El equipo responsable de la investigación estuvo compuesto por Janet Berrios, Chia Li, Joseph C. Madara, Alastair S. Garfield, Jennifer S. Steger y Michael J. Krashes. Todos dirigidos por Bradford B. Lowell, quien pertenece a la División de Endocrinología en el BIDMC (Beth Israel Deaconess Medical Center).

Hambre en el cerebro

Estudios anteriores han descubierto las redes en el cerebro relacionadas con la sensación de hambre en los ratones. No obstante, no se había identificado aún exactamente qué parte de ella generaba el impulso que obligaba a los ratones a buscar comida.

Ahora, la nueva investigación, centrada en las neuronas del hambre AgRP, ubicadas en el hipotálamo del cerebro, nos da un vistazo más profundo a tales redes. Algo que no solo nos permite entender cómo se manifiesta el hambre, sino también por qué su activación puede fomentar el aprendizaje de ciertas conductas y/o patrones.

Utilizando este modelo, nosotros y otros descubrimos hace algún tiempo que estas neuronas se activan con el ayuno, lo que provoca hambre, y que activarlas artificialmente en un ratón recién alimentado que de otro modo no comería, provoca que se ingieran grandes cantidades de comida, como si el ratón no hubiera comido en días “, añadió Berrios, becaria postdoctoral en BIDMC.

El hambre puede potenciar el aprendizaje de tareas específicas

El estudio básicamente comprobó que el ayuno activaba las neuronas AgRP y que sus señales solo cesaban una vez el cerebro consideraba que su hambre había sido saciada. Ahora, dicha idea podía generarse de dos formas: ingiriendo alimentos, o siendo expuestos a un estímulo que se asociara con el consumo de comida.

En el segundo caso, la “saciedad” era solo momentánea, pero hizo presencia lo suficiente como para poder entender que los ratones aprenden a asimilar ciertos estímulos con la sensación de “estar llenos”. Pero mucho de ello cambió cuando se inhibieron las redes neuronales que contenían AgRP.

Ratón saciando su hambre..
Vía Piqsels.

En esos casos, la respuesta de los roedores a la comida y los estímulos asociados a ella fue mucho menor. Ello incluso luego de pasar por periodos de privación de alimentos. Asimismo, los ratones que no tenían las AgRP activas aprendieron más lento. Es decir, se demoraron más en entender la relación existente entre un estímulo determinado y la sensación de saciedad.
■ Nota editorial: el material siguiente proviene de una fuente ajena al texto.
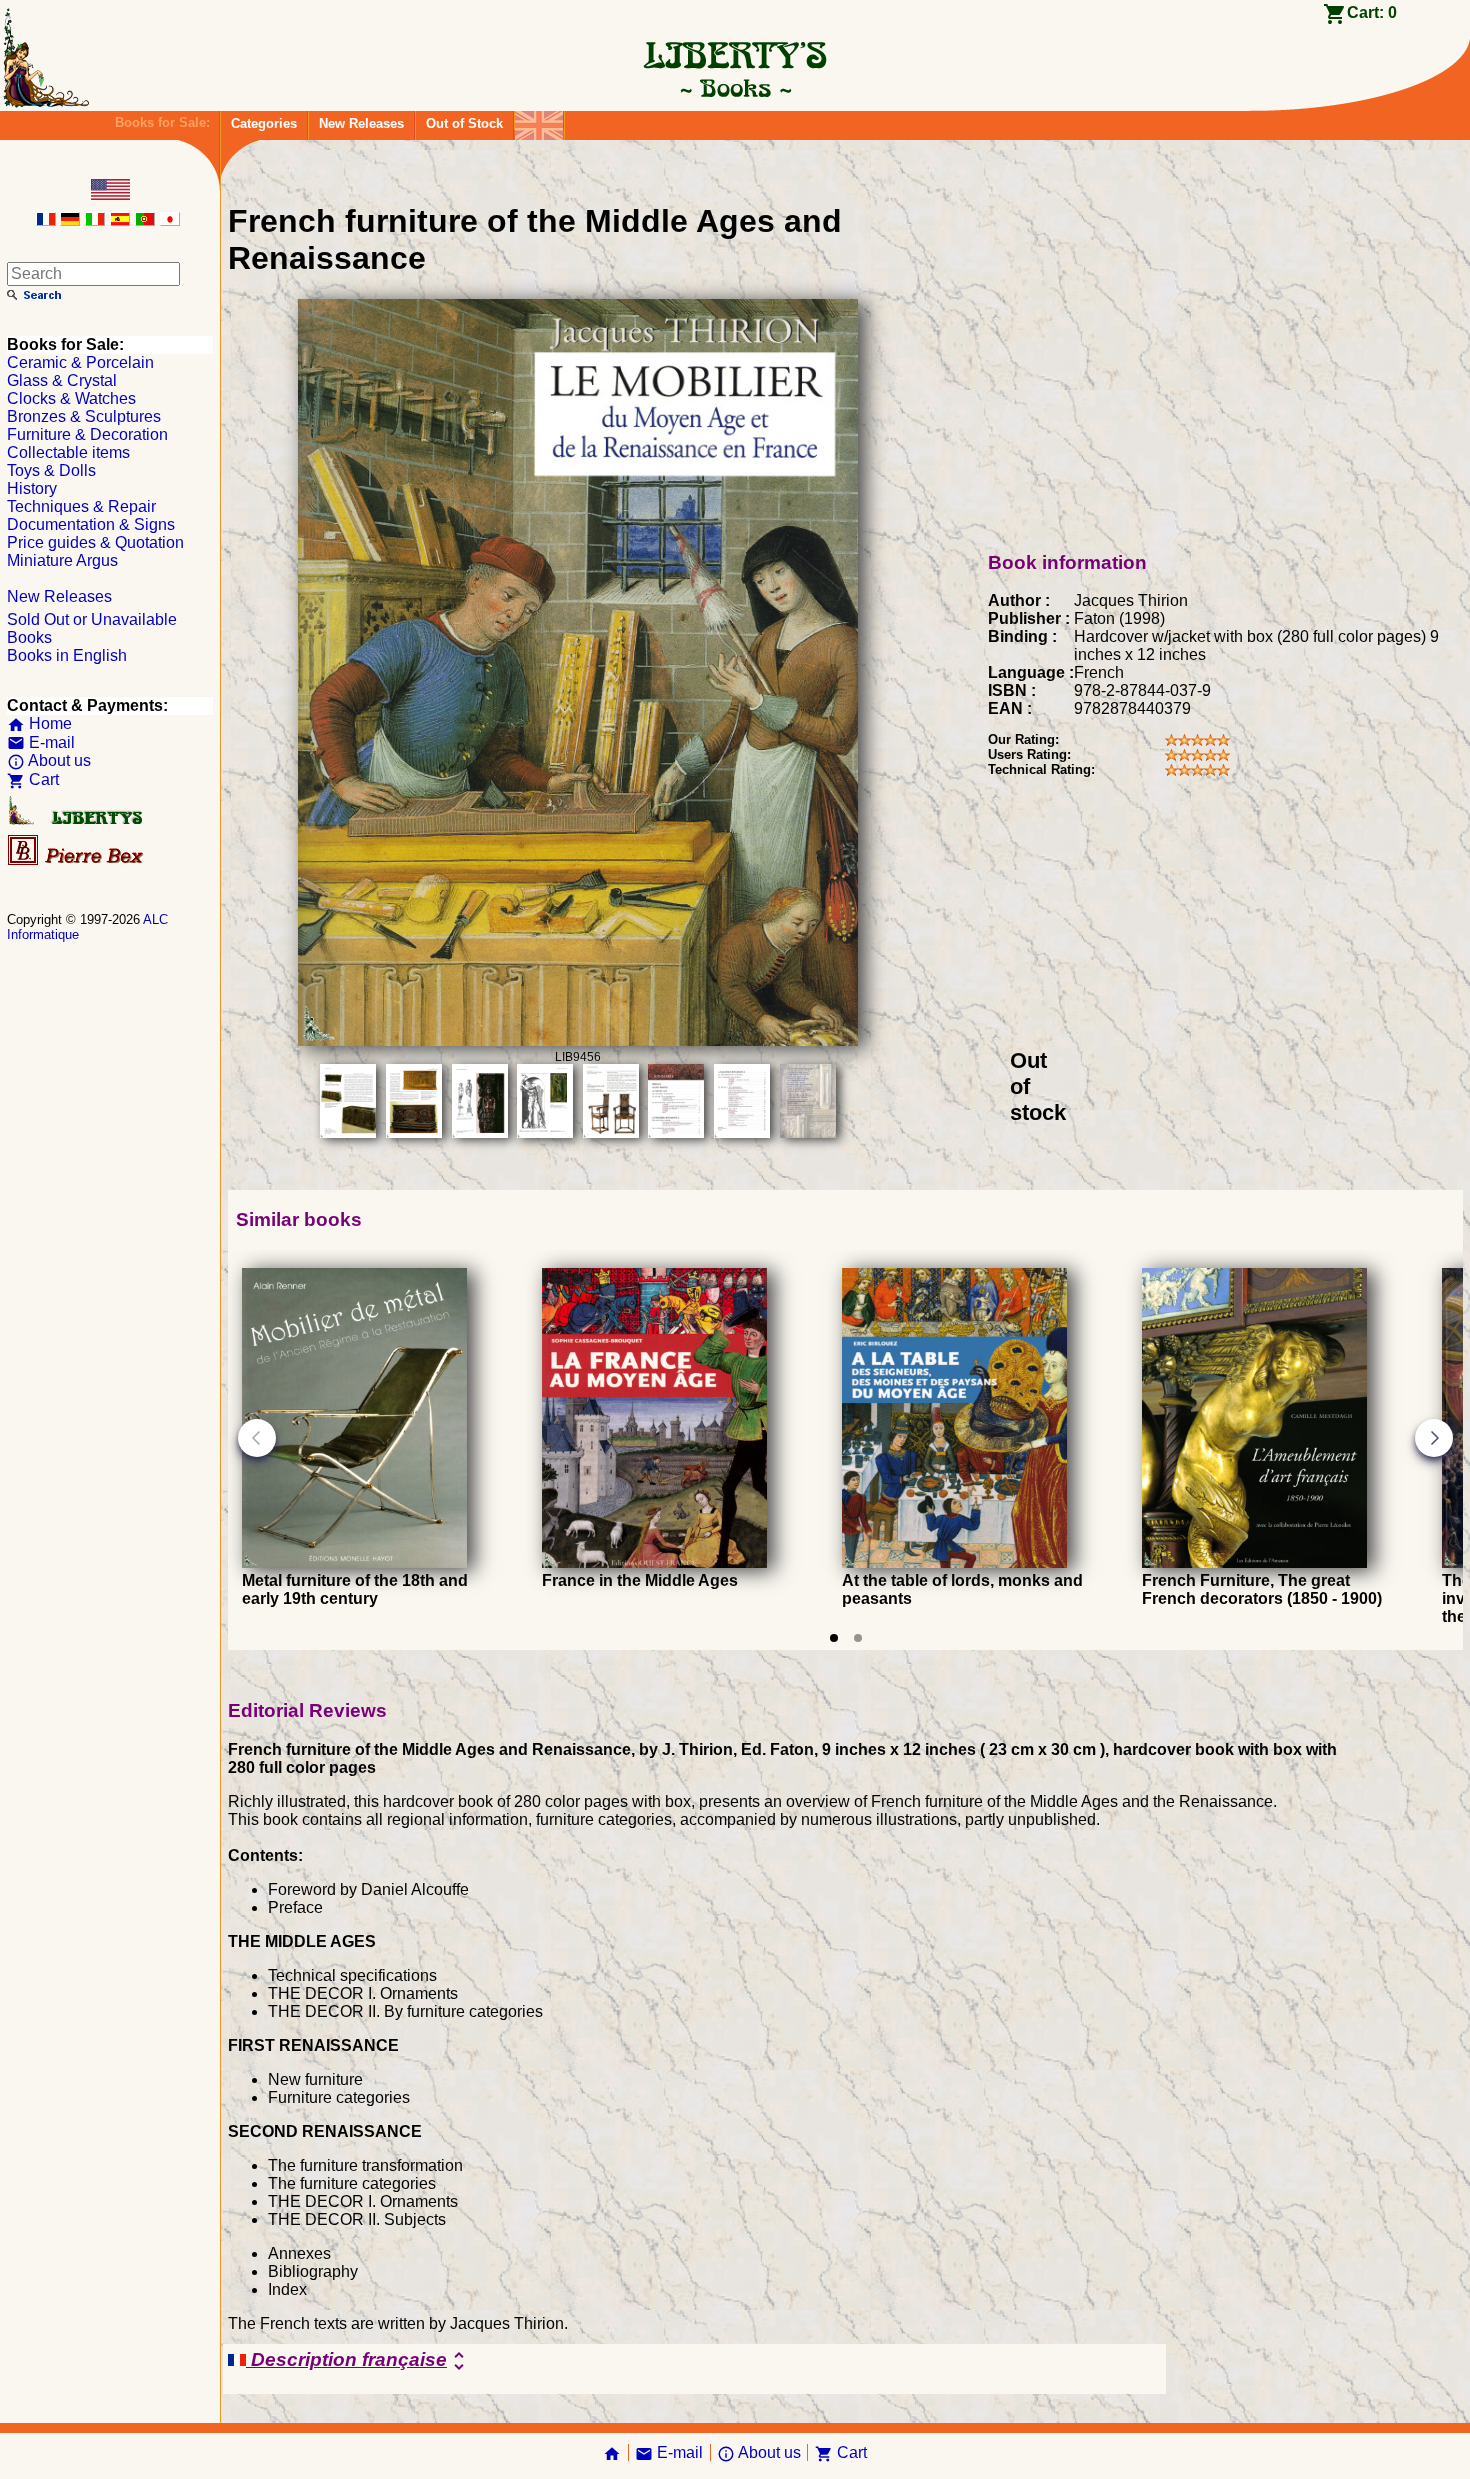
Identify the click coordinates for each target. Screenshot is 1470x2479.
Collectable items (68, 452)
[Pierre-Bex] (77, 860)
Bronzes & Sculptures (84, 416)
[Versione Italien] (95, 220)
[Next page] (1434, 1438)
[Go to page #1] (834, 1638)
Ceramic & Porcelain (80, 362)
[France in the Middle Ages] (654, 1562)
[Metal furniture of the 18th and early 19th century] (354, 1562)
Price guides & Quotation (95, 542)
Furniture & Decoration (87, 434)
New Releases (361, 123)
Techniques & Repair (81, 506)
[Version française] (46, 220)
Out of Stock (464, 123)
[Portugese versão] (145, 220)
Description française (358, 2361)
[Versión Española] (120, 220)
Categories (264, 123)
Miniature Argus (62, 560)
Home (39, 723)
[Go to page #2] (858, 1638)
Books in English (67, 655)
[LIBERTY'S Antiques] (77, 820)
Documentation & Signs (91, 524)
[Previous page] (257, 1438)
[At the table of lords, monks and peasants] (954, 1562)
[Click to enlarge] (578, 1040)
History (32, 488)
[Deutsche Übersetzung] (70, 220)
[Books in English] (539, 120)
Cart (33, 779)
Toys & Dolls (51, 470)
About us (49, 760)
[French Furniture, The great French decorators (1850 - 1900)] (1254, 1562)
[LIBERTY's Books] (735, 88)
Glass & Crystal (62, 380)
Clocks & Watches (71, 398)
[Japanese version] (170, 220)
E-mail (41, 742)
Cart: (1372, 12)
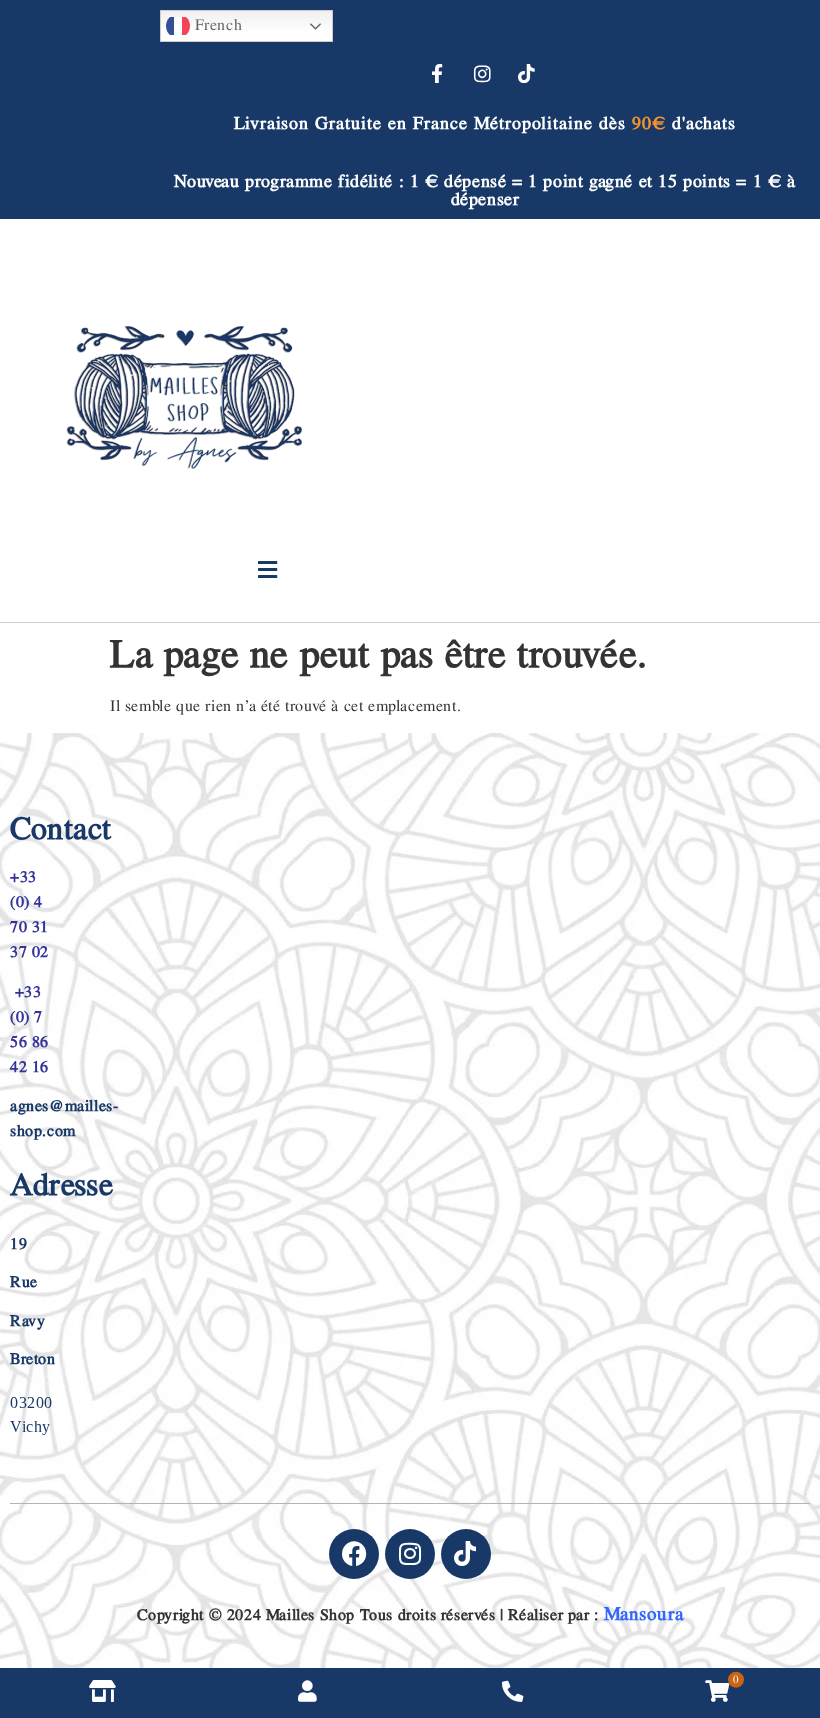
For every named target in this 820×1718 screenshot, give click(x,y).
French (216, 25)
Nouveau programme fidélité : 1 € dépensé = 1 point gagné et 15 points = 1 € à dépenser (484, 190)
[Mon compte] (307, 1693)
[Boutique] (102, 1693)
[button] (267, 570)
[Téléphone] (512, 1693)
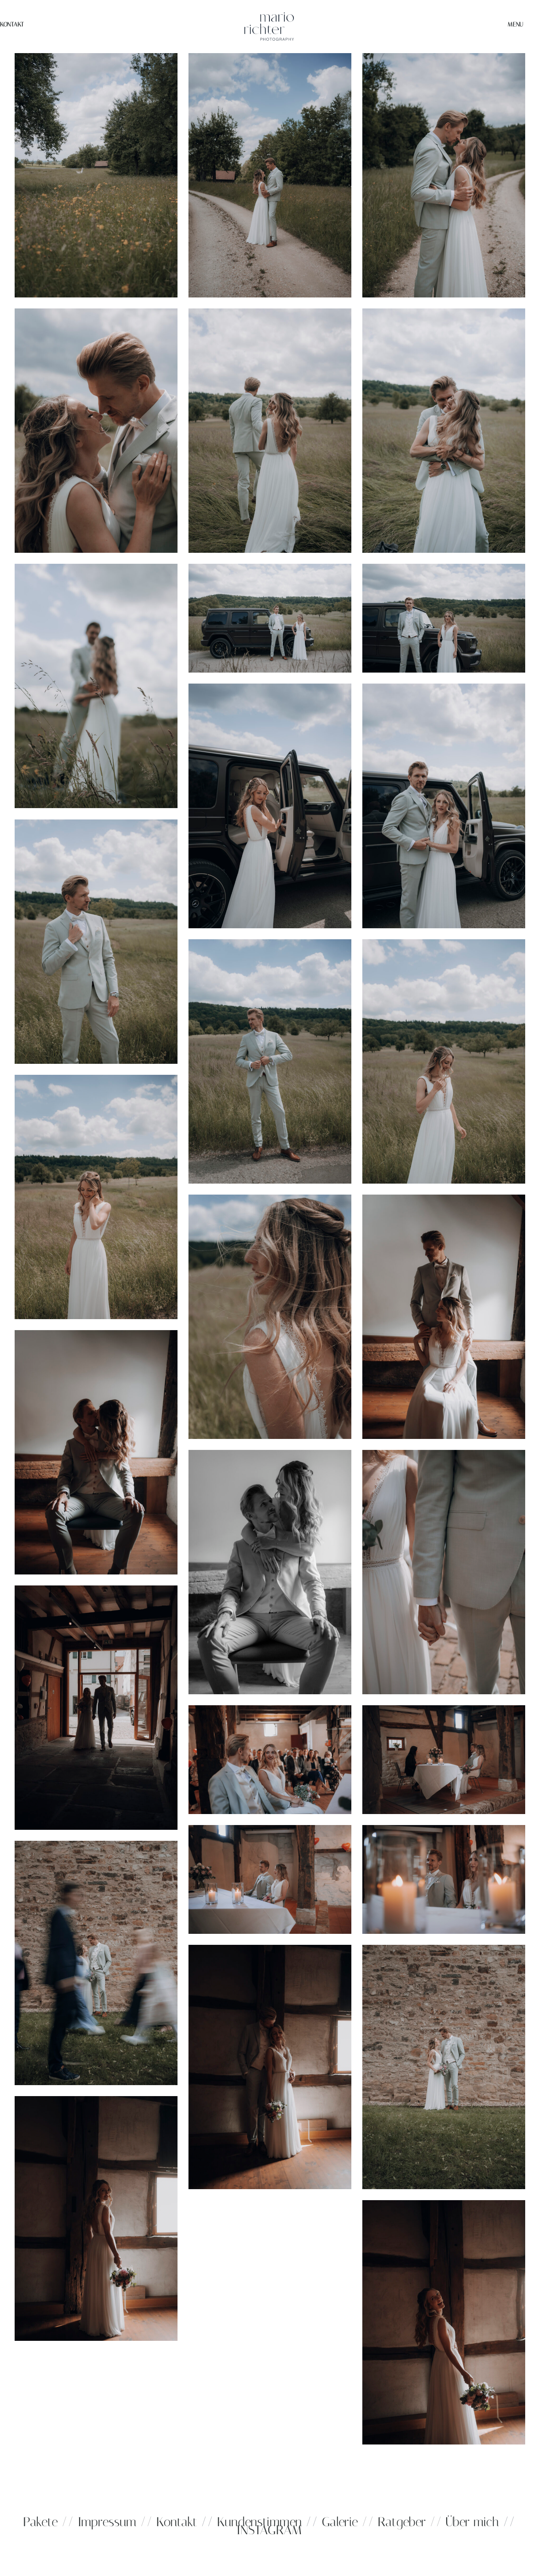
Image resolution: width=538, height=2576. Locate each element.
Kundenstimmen (259, 2521)
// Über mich (464, 2521)
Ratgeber (404, 2521)
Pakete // (48, 2521)
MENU (515, 24)
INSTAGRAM (269, 2530)
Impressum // (115, 2521)
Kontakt (12, 24)
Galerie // (348, 2521)
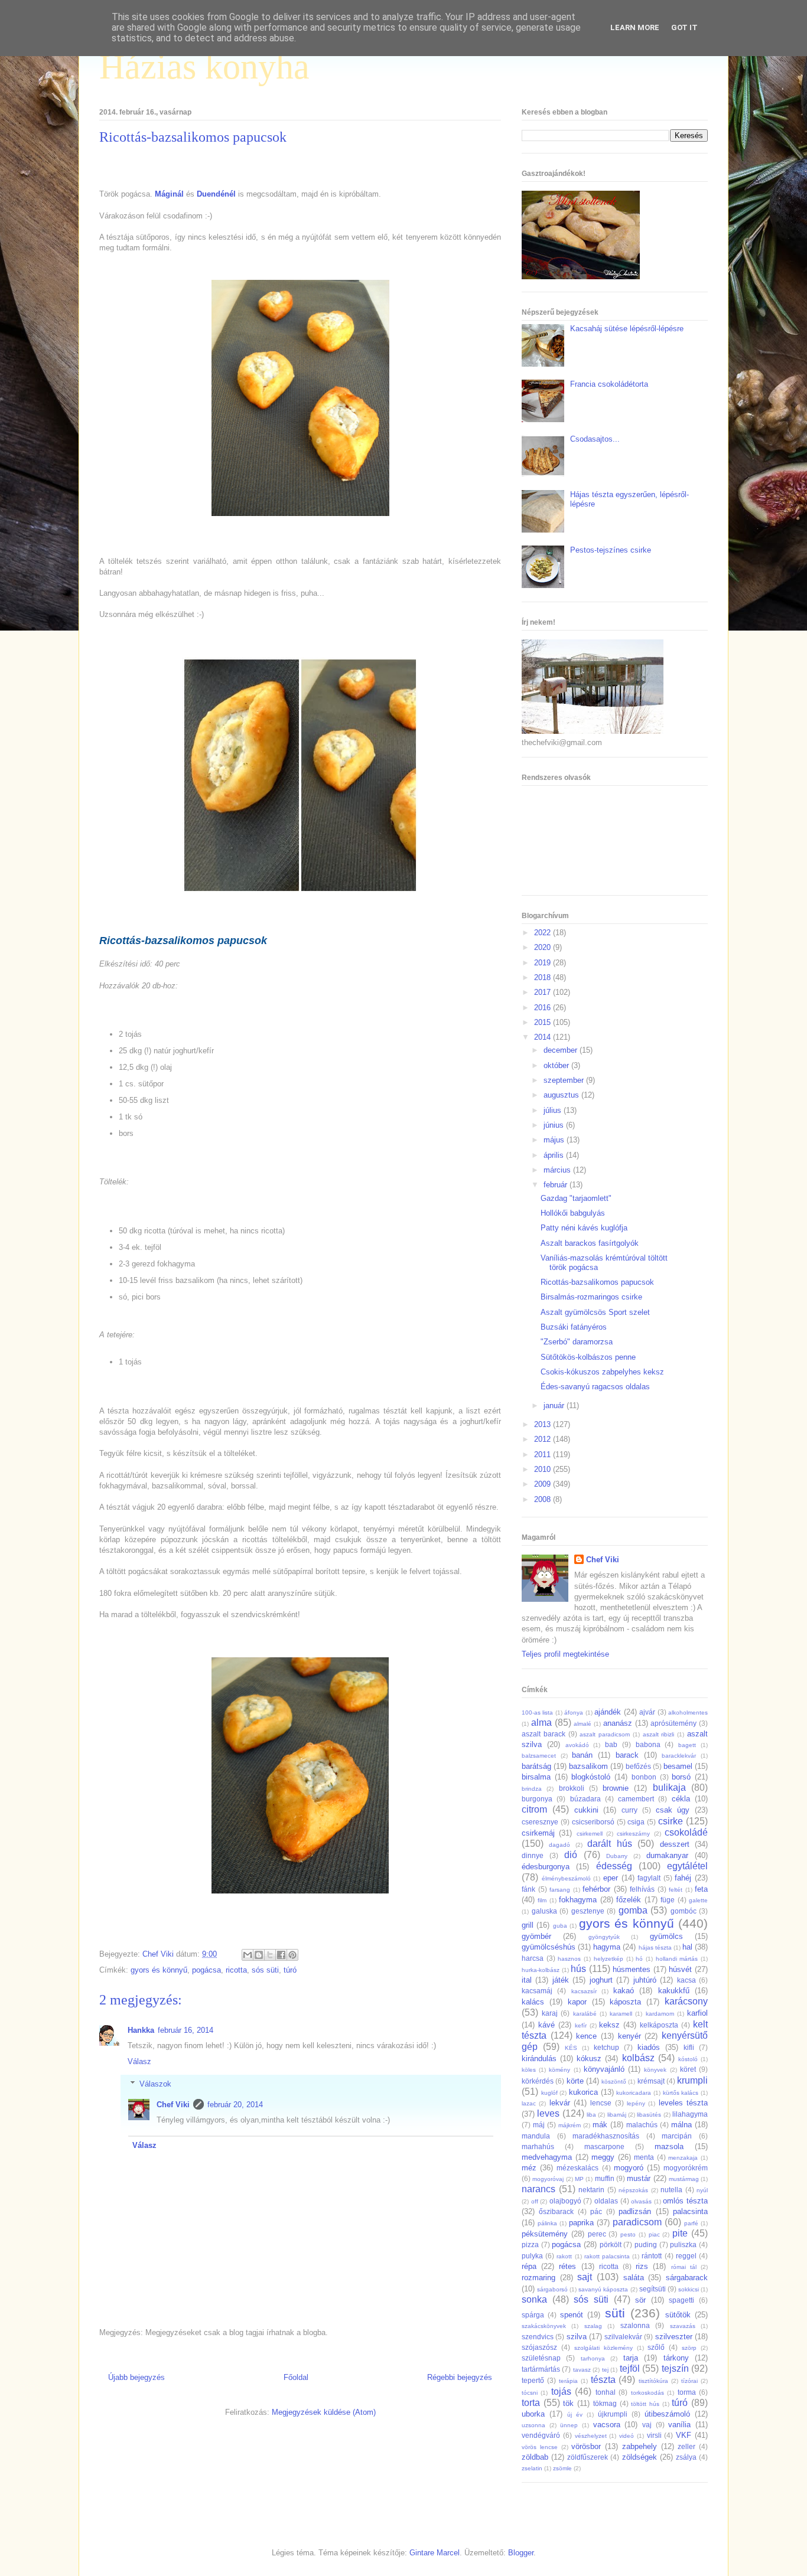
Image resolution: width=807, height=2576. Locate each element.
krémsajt (651, 2081)
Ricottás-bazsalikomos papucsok (597, 1282)
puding (645, 2244)
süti (615, 2313)
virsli (654, 2435)
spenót (571, 2314)
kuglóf (549, 2092)
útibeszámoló (667, 2414)
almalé (582, 1723)
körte (575, 2081)
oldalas (606, 2201)
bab (611, 1744)
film (542, 1900)
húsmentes (631, 1969)
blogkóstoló (590, 1776)
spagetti (681, 2300)
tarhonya (593, 2358)
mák (600, 2124)
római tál (684, 2267)
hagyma (606, 1946)
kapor (577, 2001)
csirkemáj (538, 1833)
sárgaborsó (552, 2289)
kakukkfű (673, 1990)
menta (644, 2157)
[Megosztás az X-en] (270, 1955)
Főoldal (296, 2377)
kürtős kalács (681, 2092)
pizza (530, 2244)
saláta (633, 2277)
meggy (602, 2157)
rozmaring (538, 2277)
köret (688, 2069)
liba (591, 2114)
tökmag (605, 2403)
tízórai (689, 2381)
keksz (609, 2024)
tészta (603, 2380)
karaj (550, 2013)
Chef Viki (173, 2104)
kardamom (660, 2013)
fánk (528, 1889)
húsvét (680, 1969)
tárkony (676, 2357)
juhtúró (644, 1980)
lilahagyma (690, 2114)
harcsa (533, 1958)
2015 (543, 1022)
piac (654, 2234)
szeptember (565, 1080)
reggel (686, 2256)
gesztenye (587, 1911)
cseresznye (540, 1822)
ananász (617, 1723)
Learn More (634, 27)
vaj (647, 2424)
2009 (543, 1484)
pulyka (532, 2256)
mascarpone (604, 2146)
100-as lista (537, 1712)
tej (605, 2369)
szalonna (635, 2325)
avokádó (577, 1745)
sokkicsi (688, 2289)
En otras palabras, la presencia del hambre, impulsada por AgRP, es una de las encargadas de fomentar el aprendizaje en los ratones. Ello al menos cuando dicha asimilación de conocimientos va de la mano con la obtención de comida para saciar el apetito.

Así que, en resumen, parece que comemos y bebemos porque hemos aprendido que esto reduce la actividad de estos neuronas de privación y, por lo tanto, los malos sentimientos relacionados”, comentó Lowell.

Una respuesta largamente esperada

Según el líder del estudio, la presente investigación podría ser clave para que entendamos trastornos de alimentación humanos como la obesidad o la anorexia nerviosa. Todo ya que podemos aprender exactamente qué mecanismos promueven el hambre y cómo terminamos asimilando patrones que nos prometen una “recompensa”: como el sentimiento de saciedad.

Una implicación obvia de esta idea es que explica por qué hacer dieta es tan difícil: las personas que hacen dieta están perpetuamente atrapadas con este sentimiento de aversión”, añadió Lowell.